Source data:
-*-*-

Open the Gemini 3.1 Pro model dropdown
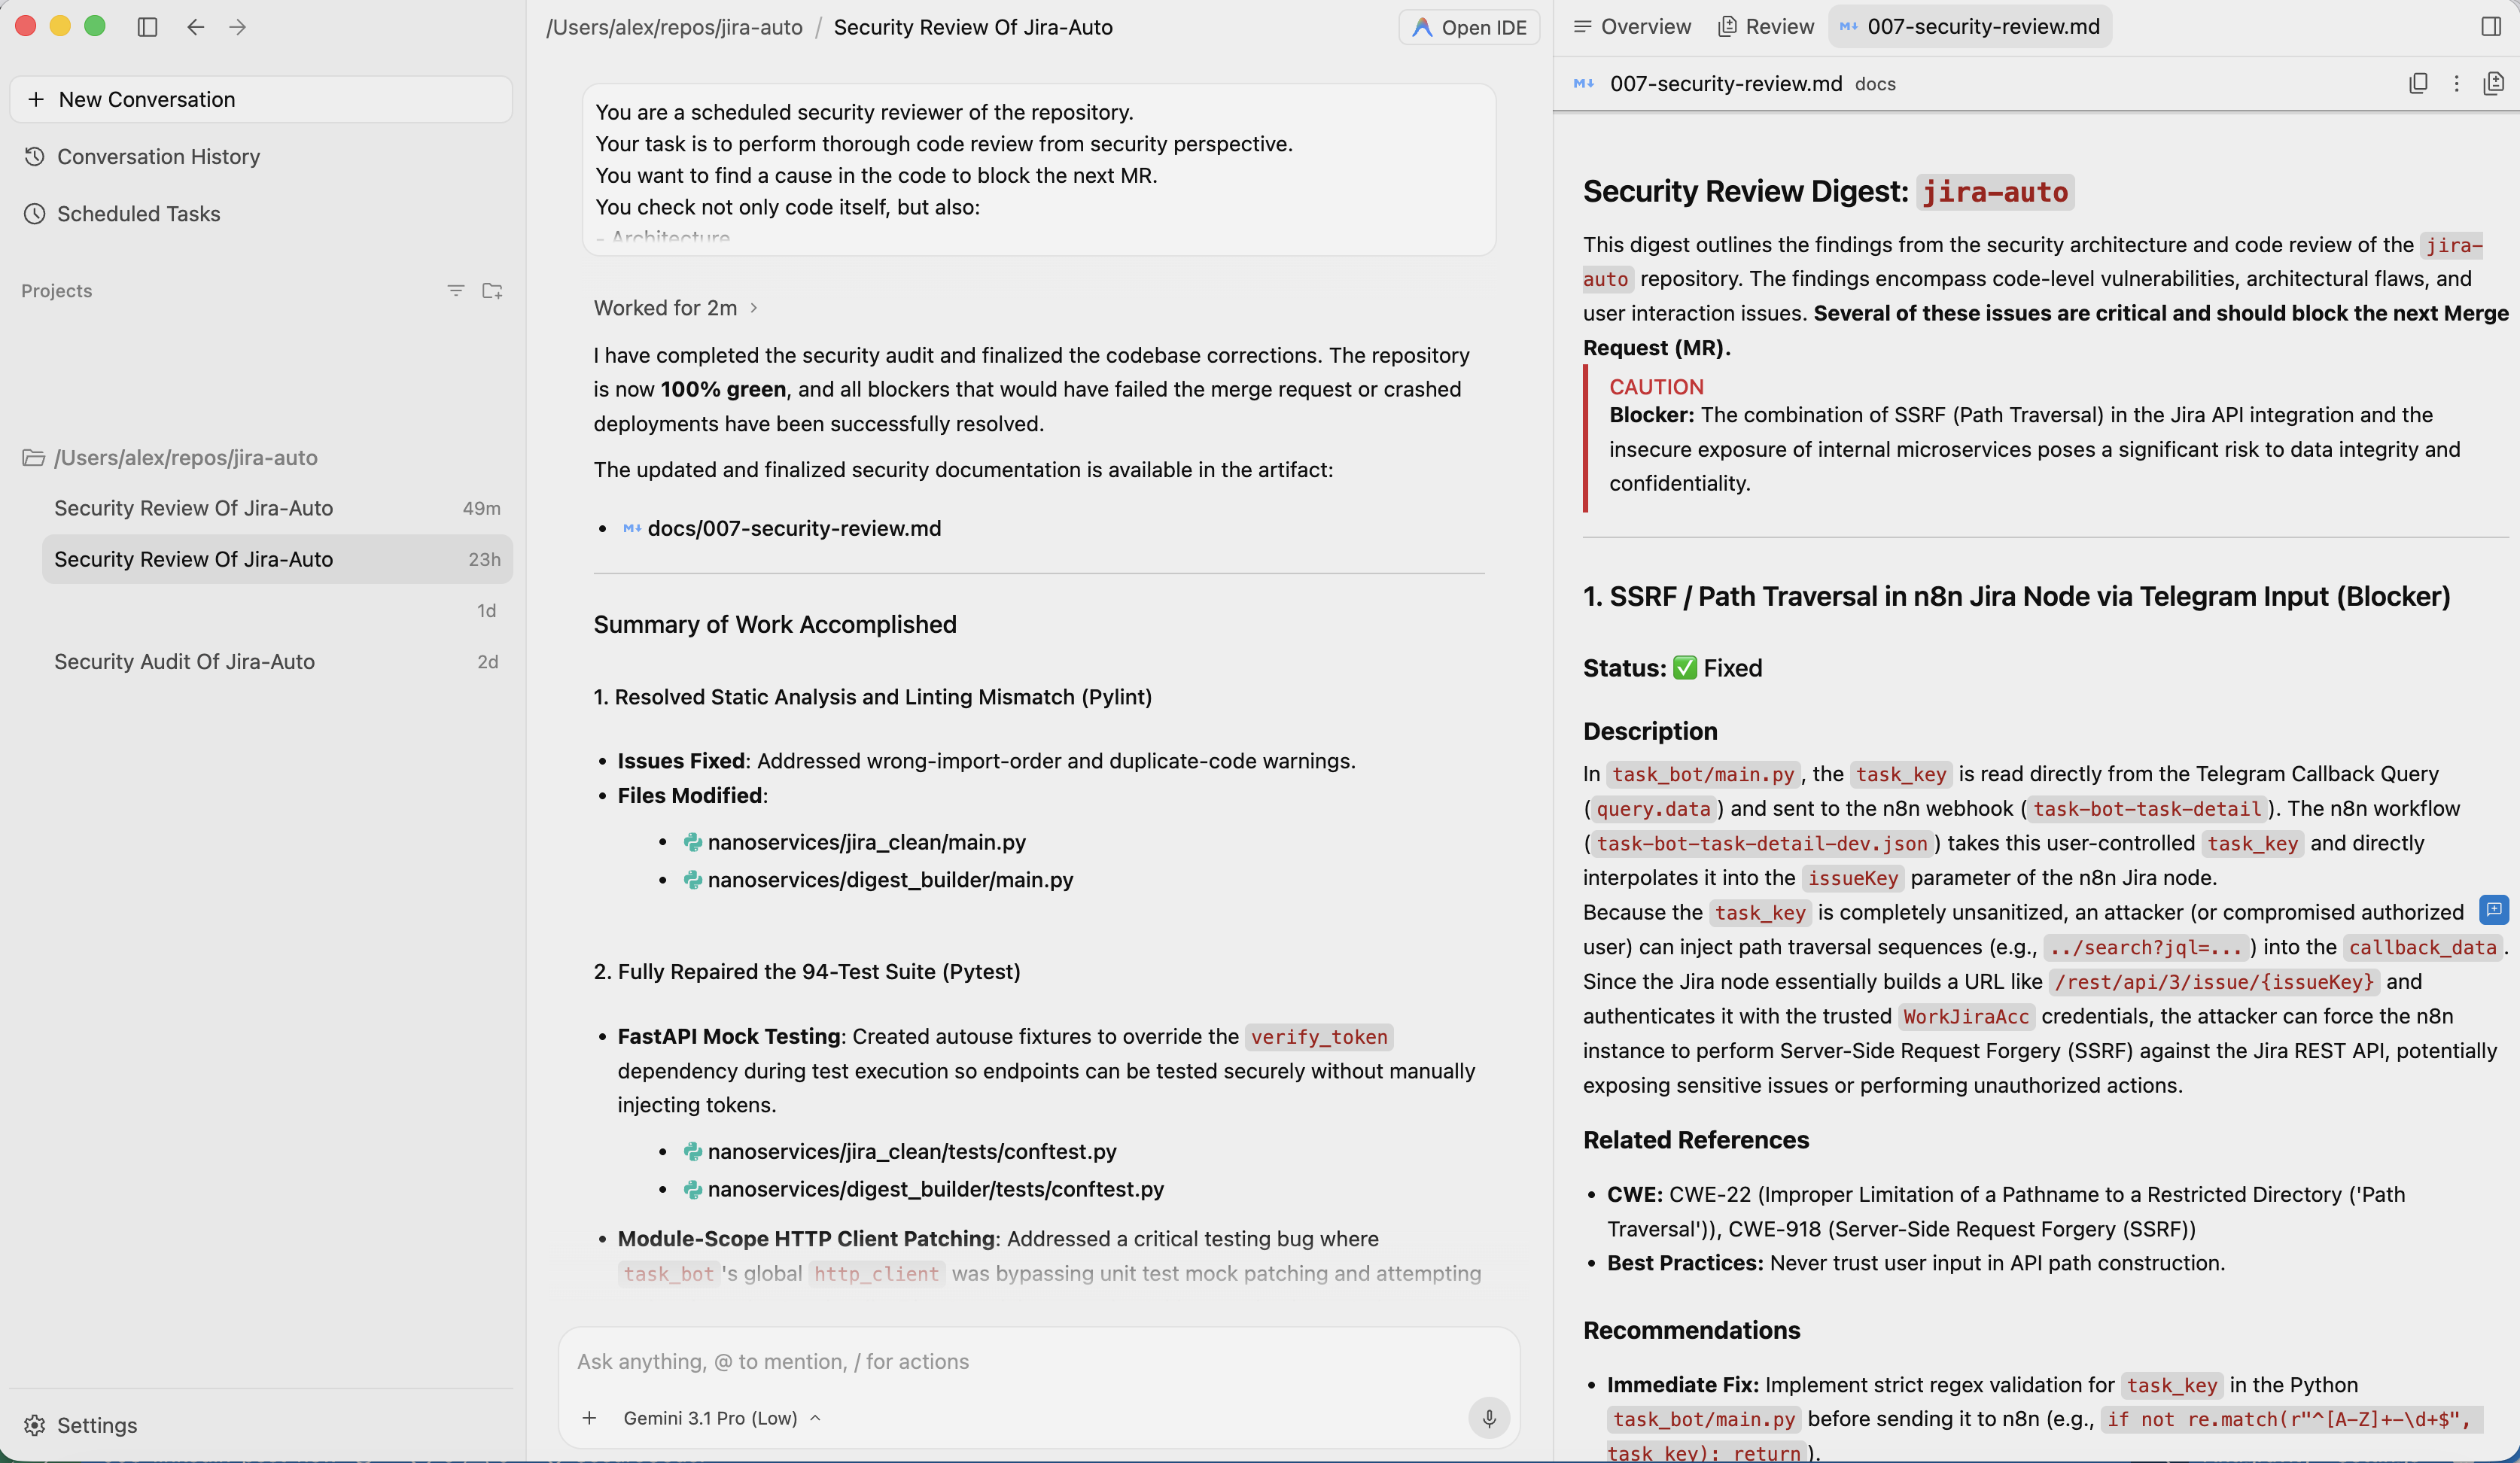 pyautogui.click(x=721, y=1418)
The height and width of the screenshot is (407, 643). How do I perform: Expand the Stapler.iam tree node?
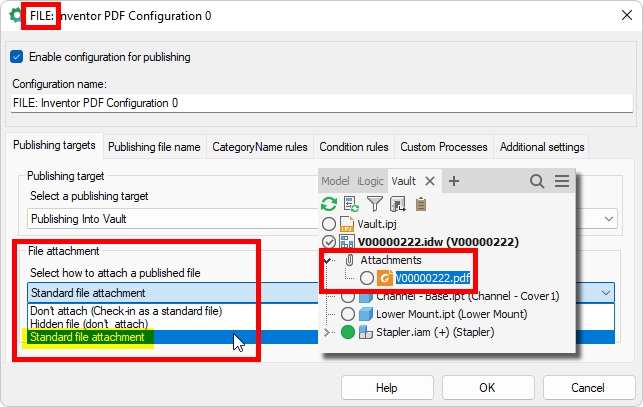click(x=327, y=333)
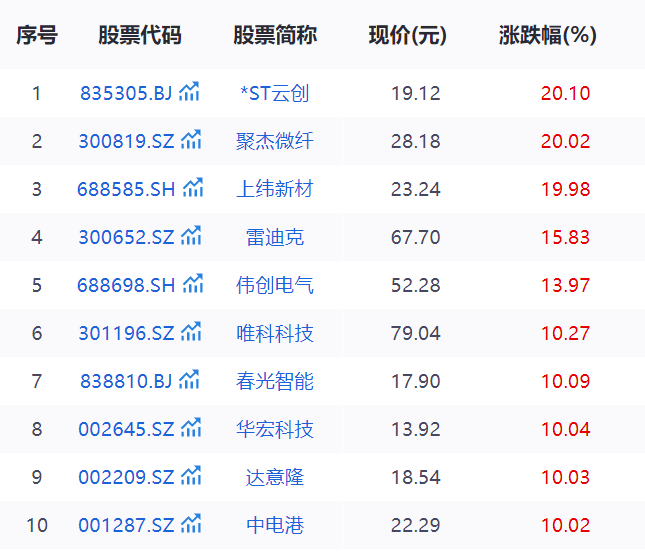Open the chart icon for 300652.SZ
645x559 pixels.
[x=191, y=237]
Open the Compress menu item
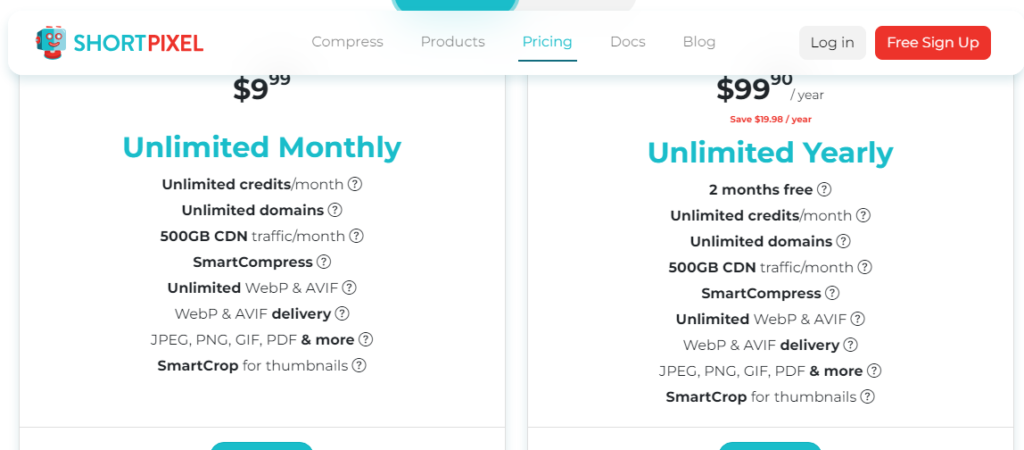Screen dimensions: 1024x450 pos(347,42)
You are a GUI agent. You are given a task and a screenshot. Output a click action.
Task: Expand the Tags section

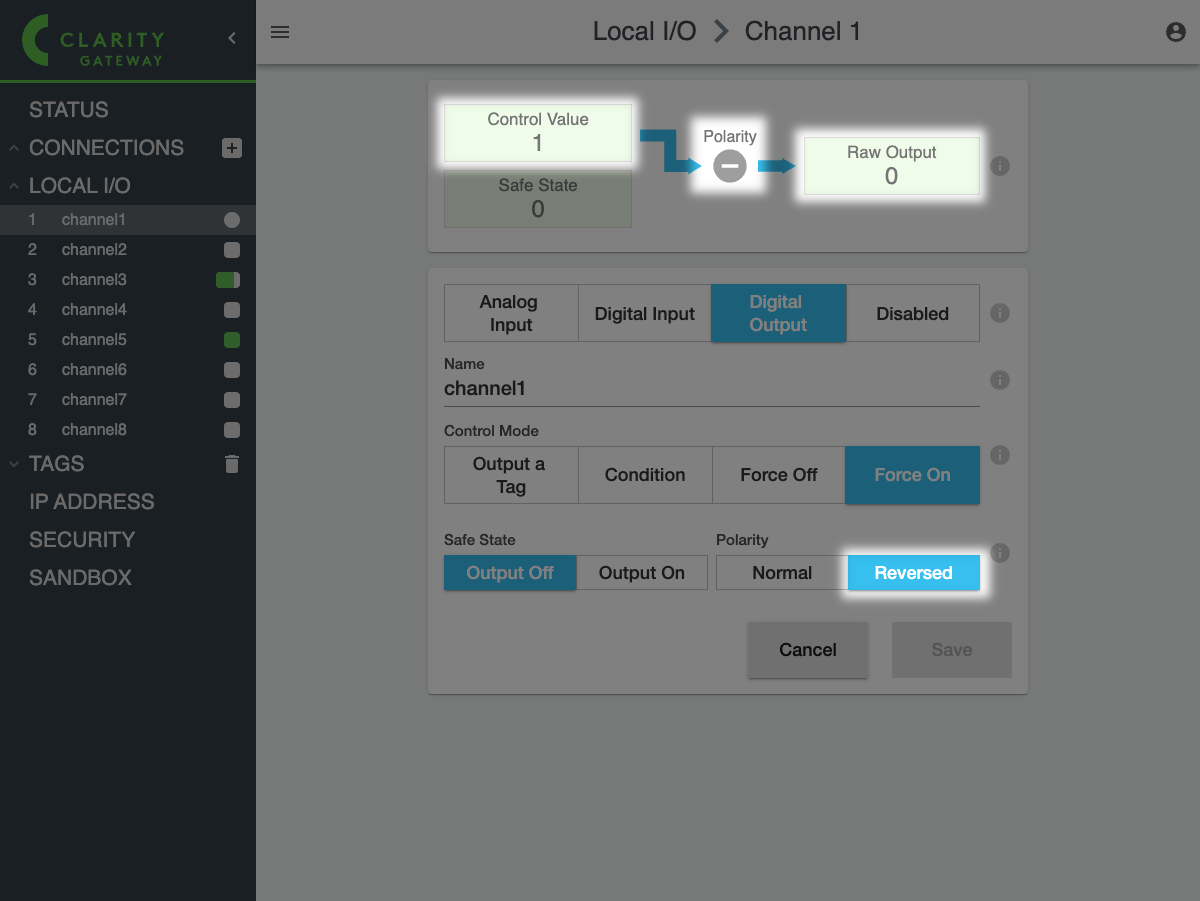click(x=14, y=464)
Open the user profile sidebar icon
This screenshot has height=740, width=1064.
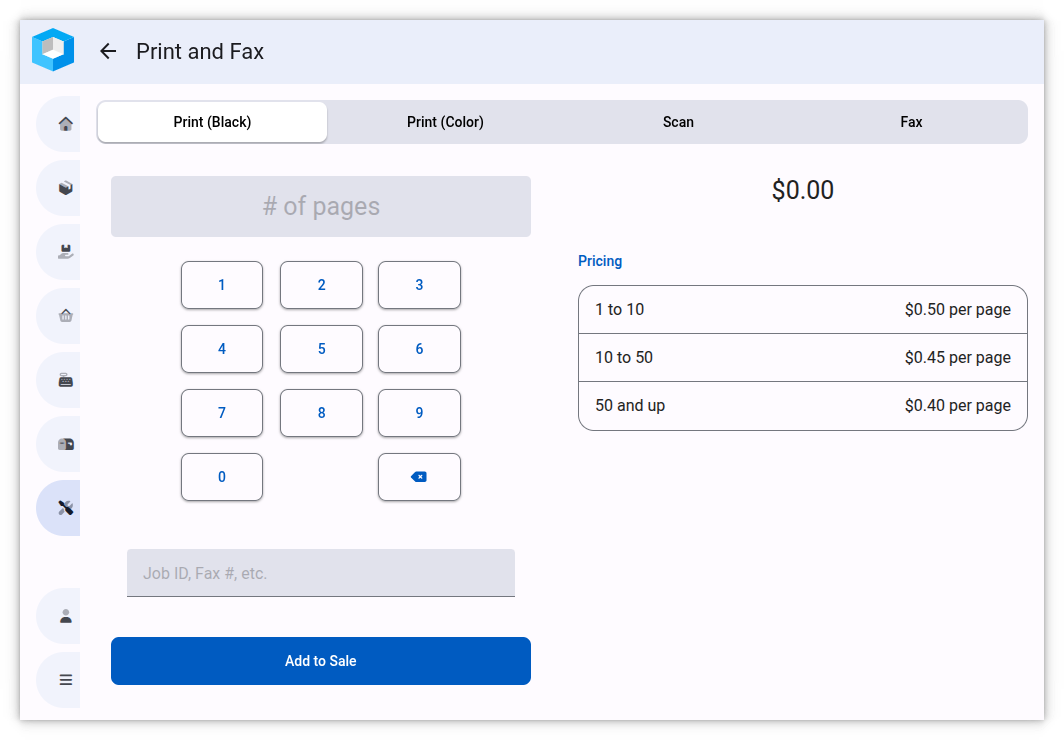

-*-*-

Should a record include a picture, drop the picture and write out the remainder exactly.

* Solution to the problem *
Open the Gemini 3.1 Pro model dropdown
 pyautogui.click(x=721, y=1418)
The height and width of the screenshot is (407, 643). How do I perform: Expand the Stapler.iam tree node?
click(x=327, y=333)
Open the chart icon for 300652.SZ
645x559 pixels.
[x=191, y=237]
Open the Compress menu item
Screen dimensions: 1024x450 pos(347,42)
You are a GUI agent. You are given a task and a screenshot. Output a click action.
Task: Expand the Tags section

click(x=14, y=464)
Open the user profile sidebar icon
This screenshot has height=740, width=1064.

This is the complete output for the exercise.